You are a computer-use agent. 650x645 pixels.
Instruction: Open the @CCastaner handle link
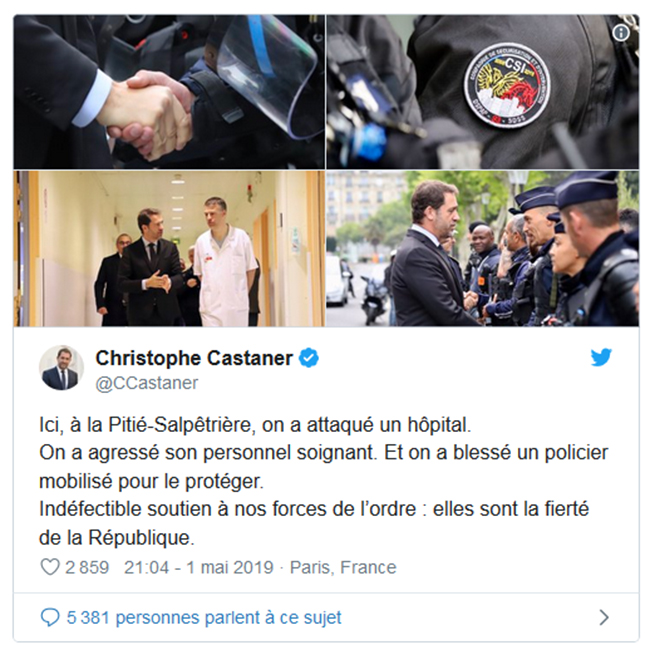tap(147, 383)
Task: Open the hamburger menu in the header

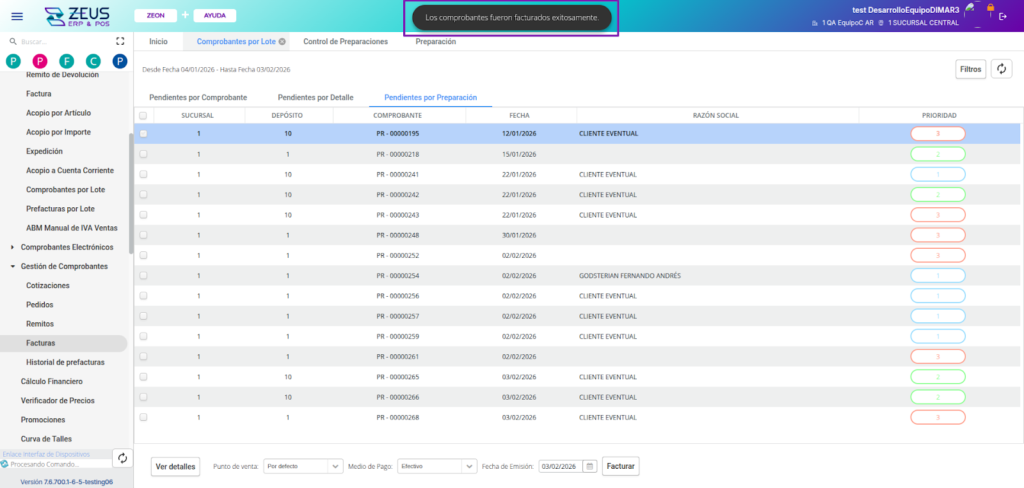Action: (16, 17)
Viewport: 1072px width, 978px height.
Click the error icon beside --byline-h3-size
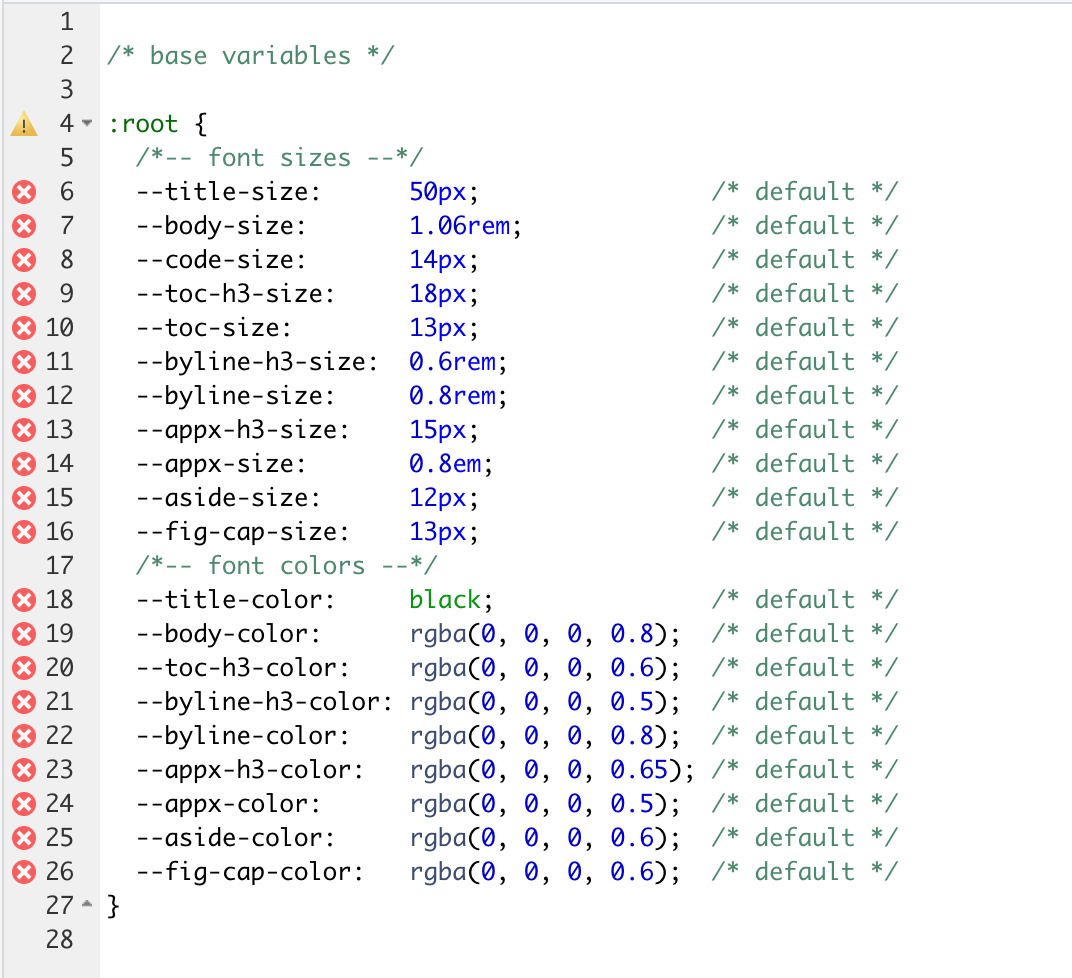click(24, 361)
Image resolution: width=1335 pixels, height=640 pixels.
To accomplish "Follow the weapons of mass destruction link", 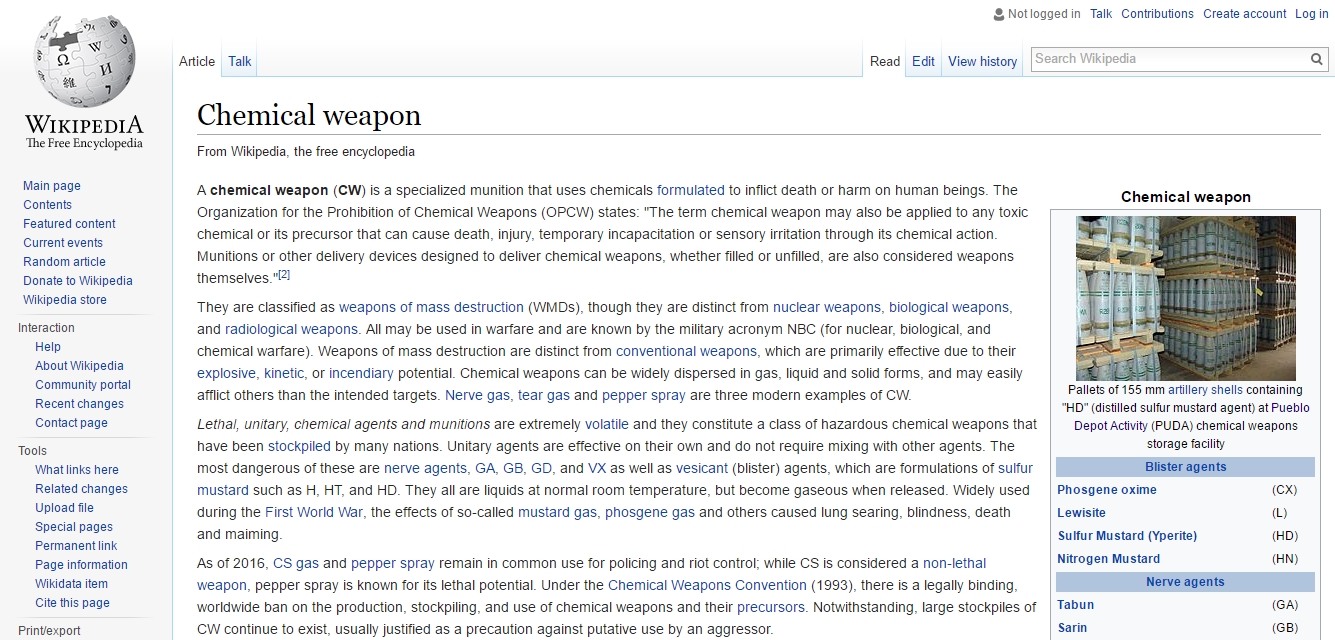I will 431,307.
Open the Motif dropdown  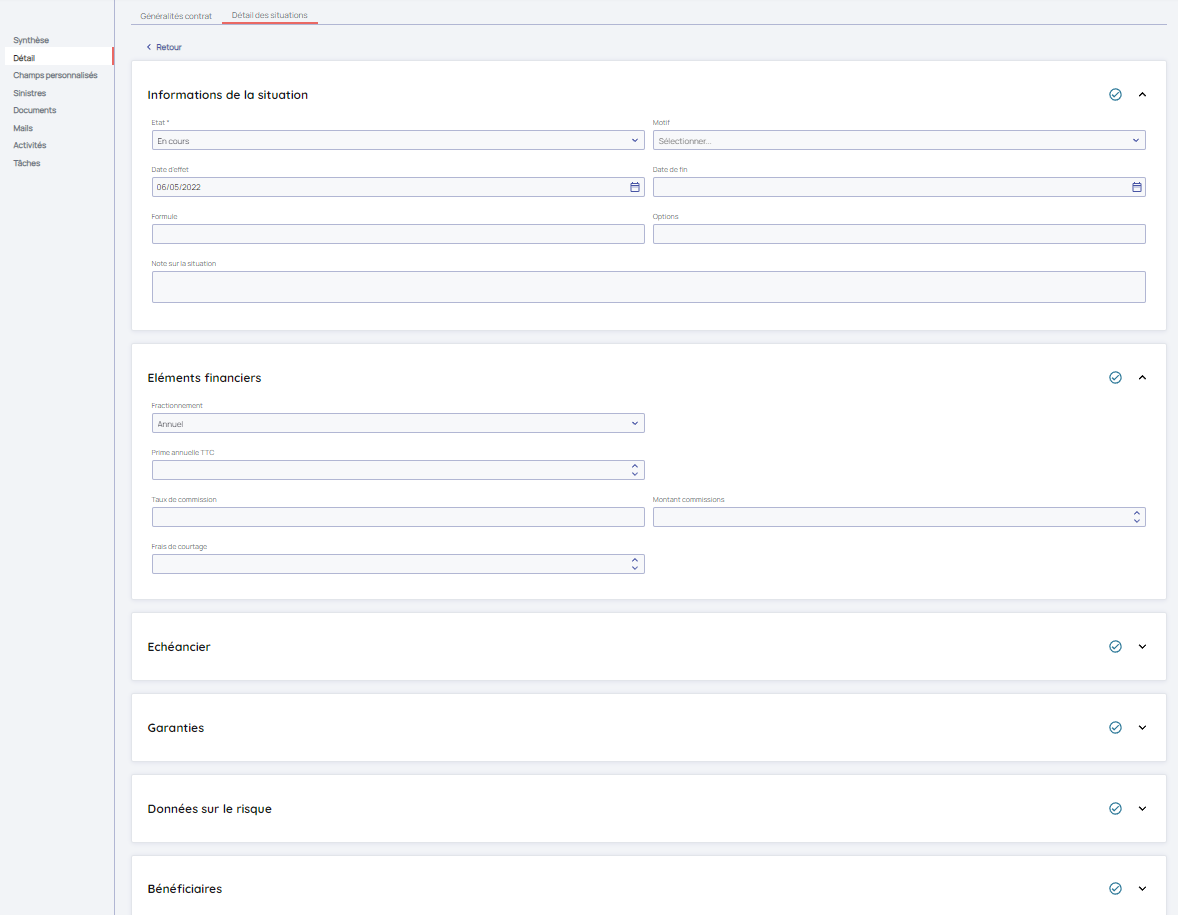pos(898,141)
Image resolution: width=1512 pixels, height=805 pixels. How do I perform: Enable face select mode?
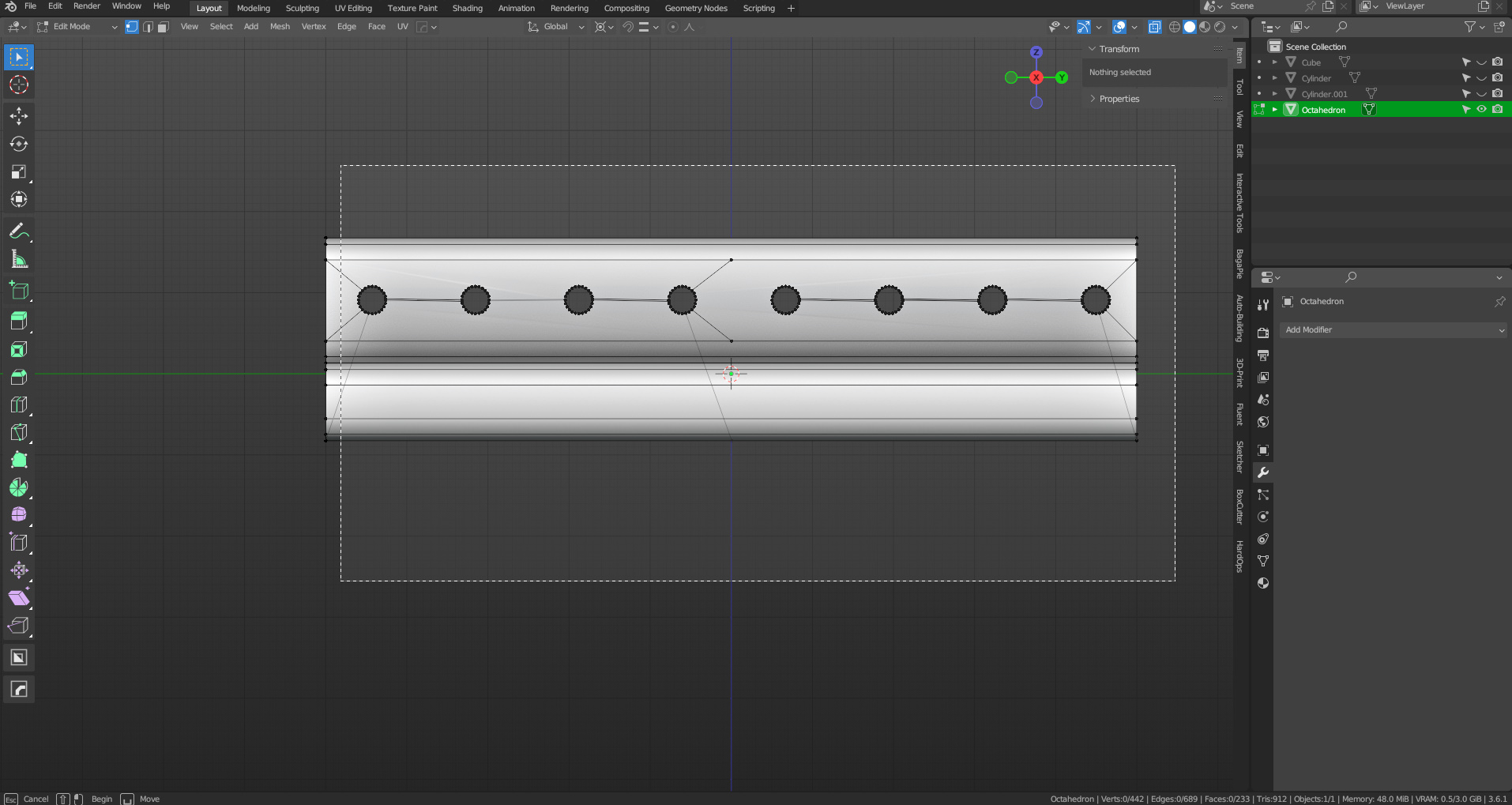click(x=164, y=27)
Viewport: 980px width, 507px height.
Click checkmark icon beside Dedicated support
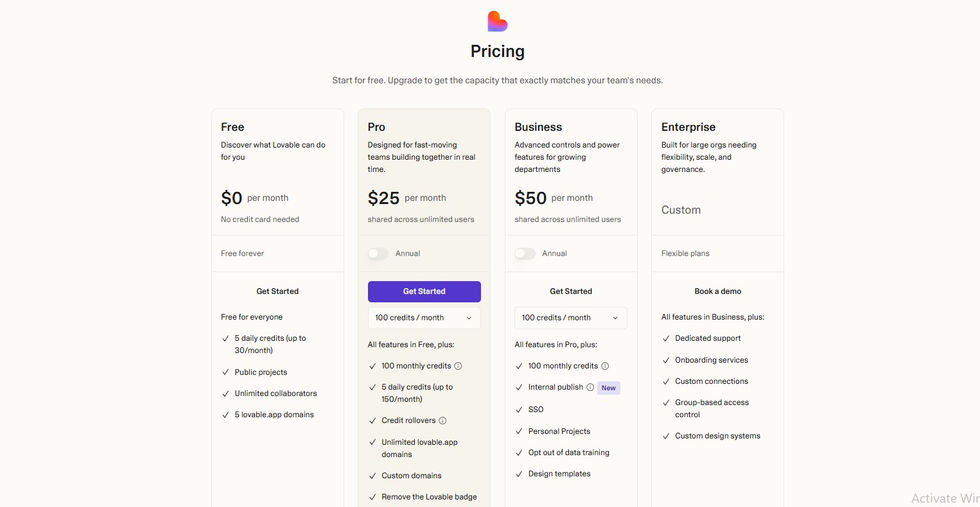coord(666,339)
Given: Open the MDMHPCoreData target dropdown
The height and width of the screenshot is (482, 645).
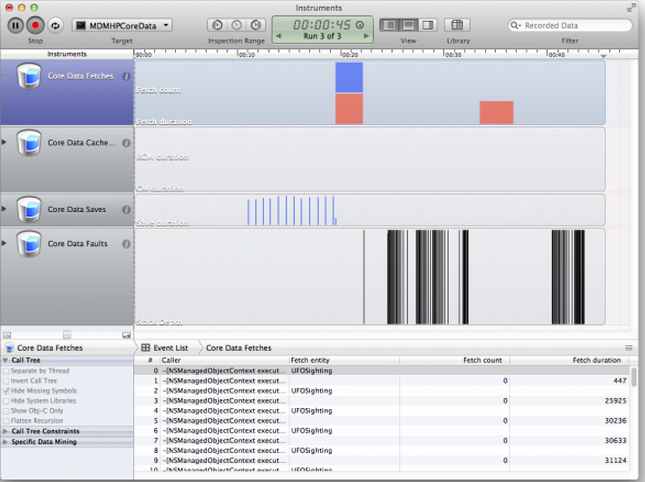Looking at the screenshot, I should pos(122,25).
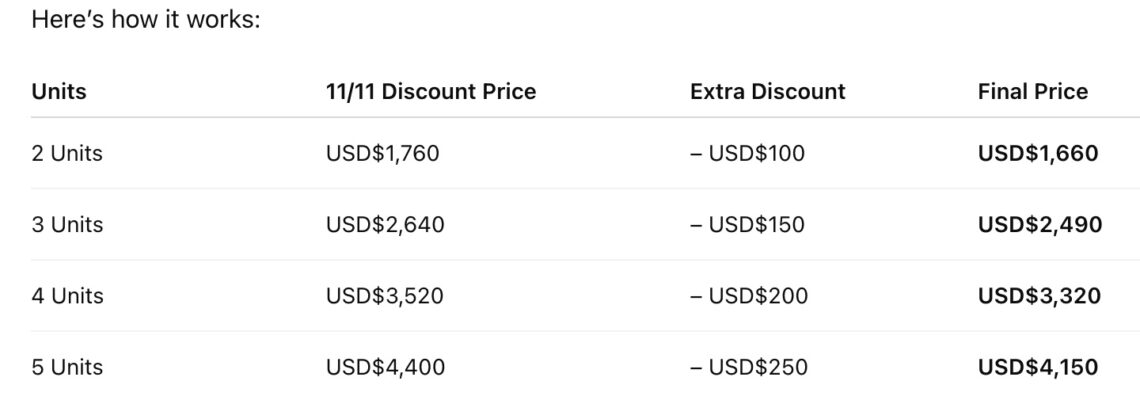Click the USD$1,760 discount price cell
This screenshot has height=400, width=1140.
tap(382, 154)
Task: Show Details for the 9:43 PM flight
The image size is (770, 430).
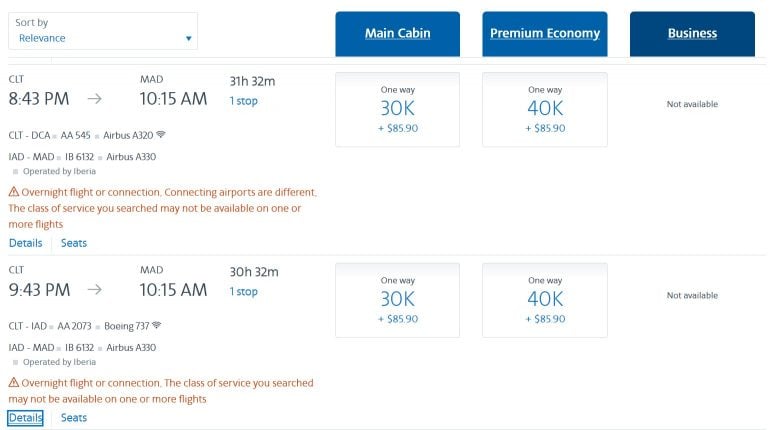Action: [26, 418]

§ §

Tally the lines of the material in which the word "Viewport" appears. Output the count alone.

#### The completed task
2